The sixth amendment of the Goods and Servies Tax Act provides that the rates for tourism sector GST and general sector GST will increase to 16% and 8% respectively effective from 1st January 2023. This is a 33% increase in rate compared to the current GST rates.
Summary of changes
Details | Current | Amendment |
General Sector | 6% | 8% |
Tourism Sector | 12% | 16% |
Note: Amended rates will be effective from transactions for which the “time of supply” occurs after 1st January 2023.
For a successful transition to the new rates, it is important to consider how to determine the applicable GST rate for transactions that fall within the borderline of the cut-off period for the change.

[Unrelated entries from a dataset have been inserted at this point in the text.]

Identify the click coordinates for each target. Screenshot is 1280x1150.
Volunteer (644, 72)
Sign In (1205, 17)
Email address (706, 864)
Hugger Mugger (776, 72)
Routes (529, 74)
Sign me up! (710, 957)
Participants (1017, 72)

The GST act and regulations provide guidance on how to determine the time at which a transaction occurred for GST purposes. This guideline is called “Time of Supply”.
Time of Supply
The general rule of time of supply is that for a particular transaction, the time of supply is
- the date on which the tax invoice for a supply is raised; or
- the date on which payment for that supply is received
Whichever comes first. Below are some important things to consider while applying the above rule.

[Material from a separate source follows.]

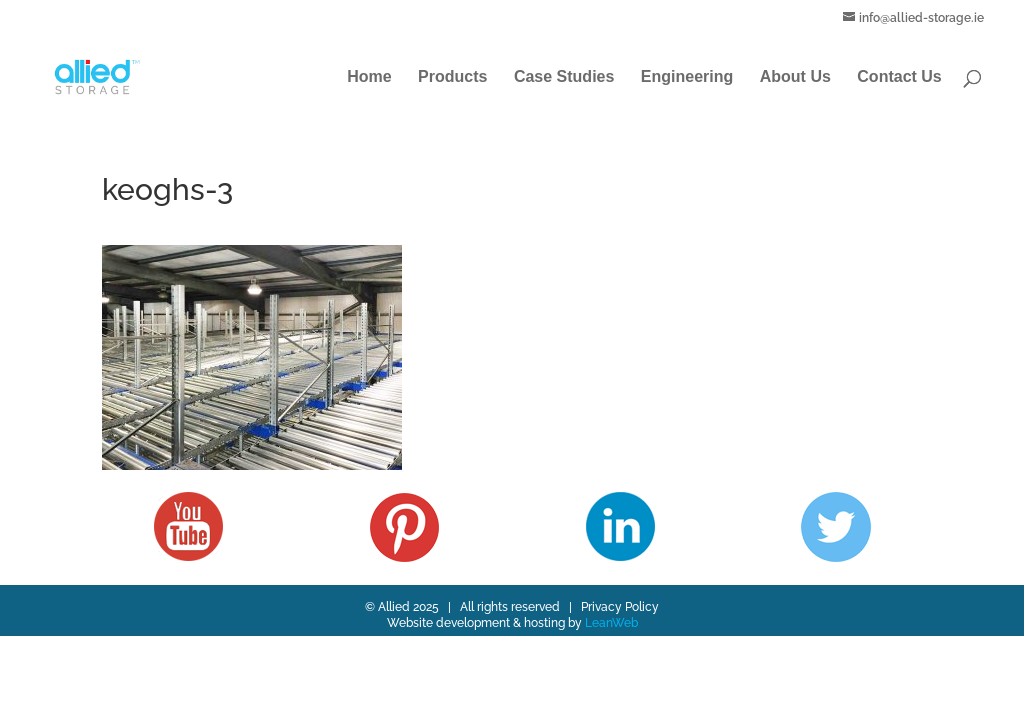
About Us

Pro-forma invoice: In order to determine the above, a Pro-forma invoice must not be considered an invoice, hence, time of supply will not be triggered with an assurance of a Pro-forma invoice.
The 3-day rule: Persons who are GST registered have to issue a receipt or tax invoice within three days of the removal of goods from the place of supply. Likewise, a tax invoice or receipt should be issued if the goods aren't taken out of the place of supply but are made available to the recipient. For services supplied, a tax invoice must be issued within 3 days of the completion of the service.
In the above cases, even if the registered person does not physically issue a receipt or tax invoice within three days, it would still be considered that a receipt or invoice was issued on the third day under the "Time of Supply" rule.
Complex transactions: For more complex transactions, such as goods and services supplied under installment agreements, advance payments, refundable and non-refundable deposits, etc. it is advisable to refer to specific guidelines provided by GST act and regulation and guides issued by MIRA to determine the time of supply for the transactions.
Managing the change effectively
Given that the changes will have a huge impact on all businesses, the next question is how businesses can manage this change effectively with minimal cost and impact on business operations.
Below are some advisable steps that businesses can take to successfully manage the change.
- Ensuring that the accounting system and information systems can handle the rate change and if any customizations are required
- Ensuring that the staff in sales and marketing and related areas are aware of the change to reduce customer frustrations
- Ensuring that the billing team correctly understands the time of supply rule and adding further checks to invoices issued during the cutoff period
- Reviewing business arrangements entered into future dates and analyzing the impact of the change on those transactions and carrying out negotiations if required.